Her pace and tone gives her songs a refreshing take on a female artist unafraid to take on the more stereotypically masculine style of musical “rizz,” as Gates uses to describe the effect.

“Angel,” her most popular single to date, was inspired by The Divine Feminine by Mac Miller and “Whoopy” by Westside Gunn. “There’s love songs for guys, but a lot of those are kind of sexy,” she said. “[‘Angel’] isn’t sexy. It’s kind of almost love-bombing. But it’s like, ‘I want you.’ But it’s not sexual at all.”

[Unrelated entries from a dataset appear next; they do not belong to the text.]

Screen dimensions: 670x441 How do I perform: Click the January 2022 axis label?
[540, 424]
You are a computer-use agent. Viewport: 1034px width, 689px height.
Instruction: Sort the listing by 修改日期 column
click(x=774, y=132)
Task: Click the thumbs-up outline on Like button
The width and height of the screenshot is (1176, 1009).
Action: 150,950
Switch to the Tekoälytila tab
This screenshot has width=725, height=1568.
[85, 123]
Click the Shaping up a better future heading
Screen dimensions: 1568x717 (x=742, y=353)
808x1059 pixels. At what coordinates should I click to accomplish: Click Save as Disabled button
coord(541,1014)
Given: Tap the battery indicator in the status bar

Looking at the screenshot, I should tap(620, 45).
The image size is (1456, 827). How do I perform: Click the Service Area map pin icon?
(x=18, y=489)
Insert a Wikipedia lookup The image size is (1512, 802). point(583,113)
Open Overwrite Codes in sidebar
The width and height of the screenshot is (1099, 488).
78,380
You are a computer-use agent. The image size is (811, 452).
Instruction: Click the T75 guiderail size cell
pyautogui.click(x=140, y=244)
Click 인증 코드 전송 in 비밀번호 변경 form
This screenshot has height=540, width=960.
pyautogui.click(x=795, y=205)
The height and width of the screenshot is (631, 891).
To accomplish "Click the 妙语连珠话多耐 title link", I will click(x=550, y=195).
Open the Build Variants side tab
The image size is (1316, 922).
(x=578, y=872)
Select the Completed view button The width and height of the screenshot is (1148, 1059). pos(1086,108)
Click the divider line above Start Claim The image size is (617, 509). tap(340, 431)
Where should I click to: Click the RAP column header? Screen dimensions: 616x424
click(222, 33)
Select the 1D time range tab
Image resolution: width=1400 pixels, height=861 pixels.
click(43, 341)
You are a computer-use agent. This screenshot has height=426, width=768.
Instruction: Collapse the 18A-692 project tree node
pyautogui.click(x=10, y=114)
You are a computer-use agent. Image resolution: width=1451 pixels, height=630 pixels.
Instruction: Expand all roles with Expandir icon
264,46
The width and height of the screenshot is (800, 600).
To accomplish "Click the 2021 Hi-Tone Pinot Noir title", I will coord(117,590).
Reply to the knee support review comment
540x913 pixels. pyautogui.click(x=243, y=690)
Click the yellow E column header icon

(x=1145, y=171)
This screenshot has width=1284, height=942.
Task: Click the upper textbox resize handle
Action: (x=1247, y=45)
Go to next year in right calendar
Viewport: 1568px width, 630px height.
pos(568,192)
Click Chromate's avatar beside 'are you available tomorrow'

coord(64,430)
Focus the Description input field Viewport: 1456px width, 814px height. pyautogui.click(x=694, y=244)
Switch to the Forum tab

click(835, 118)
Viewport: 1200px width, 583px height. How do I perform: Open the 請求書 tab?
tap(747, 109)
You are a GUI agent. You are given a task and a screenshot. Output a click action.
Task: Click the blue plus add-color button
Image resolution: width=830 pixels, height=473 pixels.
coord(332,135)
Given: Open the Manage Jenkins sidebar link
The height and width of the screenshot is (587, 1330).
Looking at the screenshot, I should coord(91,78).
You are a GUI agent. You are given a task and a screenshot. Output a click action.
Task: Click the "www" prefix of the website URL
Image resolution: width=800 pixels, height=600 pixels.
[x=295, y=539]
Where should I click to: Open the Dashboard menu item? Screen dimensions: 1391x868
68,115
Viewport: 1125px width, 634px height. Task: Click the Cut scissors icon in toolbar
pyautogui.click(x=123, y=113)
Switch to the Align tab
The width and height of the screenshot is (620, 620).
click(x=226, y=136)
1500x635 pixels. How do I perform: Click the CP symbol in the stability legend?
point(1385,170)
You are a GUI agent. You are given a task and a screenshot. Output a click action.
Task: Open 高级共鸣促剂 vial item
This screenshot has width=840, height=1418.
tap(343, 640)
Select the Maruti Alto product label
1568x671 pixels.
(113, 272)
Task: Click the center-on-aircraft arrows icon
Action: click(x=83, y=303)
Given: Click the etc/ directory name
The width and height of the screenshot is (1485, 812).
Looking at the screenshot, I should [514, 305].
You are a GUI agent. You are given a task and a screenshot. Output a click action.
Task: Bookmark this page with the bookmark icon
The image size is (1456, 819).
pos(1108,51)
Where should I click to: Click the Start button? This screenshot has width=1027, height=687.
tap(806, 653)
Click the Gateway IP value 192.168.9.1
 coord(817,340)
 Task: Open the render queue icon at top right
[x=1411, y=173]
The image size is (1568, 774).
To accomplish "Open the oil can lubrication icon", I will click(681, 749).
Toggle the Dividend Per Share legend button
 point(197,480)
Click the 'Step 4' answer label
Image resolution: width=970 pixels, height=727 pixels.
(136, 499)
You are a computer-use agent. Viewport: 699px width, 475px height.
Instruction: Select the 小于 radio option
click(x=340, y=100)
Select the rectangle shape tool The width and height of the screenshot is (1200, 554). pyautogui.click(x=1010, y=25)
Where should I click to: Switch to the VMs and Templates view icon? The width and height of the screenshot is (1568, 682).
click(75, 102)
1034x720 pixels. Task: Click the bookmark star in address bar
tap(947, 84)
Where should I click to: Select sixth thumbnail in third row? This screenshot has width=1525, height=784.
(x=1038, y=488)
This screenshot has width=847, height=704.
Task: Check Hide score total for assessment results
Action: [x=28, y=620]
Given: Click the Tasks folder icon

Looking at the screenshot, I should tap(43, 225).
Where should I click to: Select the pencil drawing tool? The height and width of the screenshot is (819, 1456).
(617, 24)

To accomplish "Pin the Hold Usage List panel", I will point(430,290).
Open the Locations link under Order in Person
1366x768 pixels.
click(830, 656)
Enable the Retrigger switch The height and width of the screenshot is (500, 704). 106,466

It’s a mindset nearly completely opposite from the one she was in when she recorded “Rotten To The Core” a little over a year ago. 

“I was with somebody but not really with them, you know — that type of bullshit,” she explained. “We were just using each other for … self-harm. I was writing that song to try to get back at him, or just rub it in his face. Like, ‘I don't care.’ It was supposed to be a burn.”

But toward the end of the song, there’s a switch-up. “It’s me realizing that … “I don't even want to be acting like that,” Gates added. “And I don't even want to be participating in that type of energy at all. I know it's super popular these days to just be toxic or [a] ‘sneaky link’ or all that shit. So I just dabbled in that and then realized that … as a woman, you can't win that game.”

Heading to Jersey to record a video for the track nearly a year later, Gates shared how she was happy to allow her team to take the reins on most of the shoot. She came with a basic idea of the colors and moods she wanted the pictures to take on, then let the professionals pick up choosing the site and outfits.

“I did tell them that I wanted it to be colorful, dreamy — ‘I want to look sexy,’” she said.
Her management had the idea to loosely base scenes on the merry-go-round off the iconic teacup ride scene in Uptown Girls, starring Brittany Murphy and Dakota Fanning. The rest of the video was shot in a motel also based in New Jersey, transitioning between high angles of Gates in bed and in a red tub.

The editing feels amateur in a very intentional way, maintaining that intimate and raw journalistic feel that Gates aims to express through her lyrics. It made sense, then, when she added that she insisted that she should take over the editing portion of the music video.

“I mean, all the other videos I've done are just me and my sister and my friends,” she said. “And I always edit all of them. I used iMovie to edit this one.” The whole process only took around five days.

For the year ahead, Gates has kept her goals pretty simple. She aims to allow herself to evolve naturally, write more genius lyrics, and “start writing about rich people problems.” When Luna sat down to speak with her this week, she had just returned to New York after an extended stay in LA, where she was working on a new album.
“I want to be touring and collaborating and being in a studio — all of that,” she shared. “I really do love what I do. I feel euphoric every time I leave the studio with something that I really like. And it just makes me happier than anything. But also to add on to all that, I'm trying to buy a house for my mom like Sexyy Red.”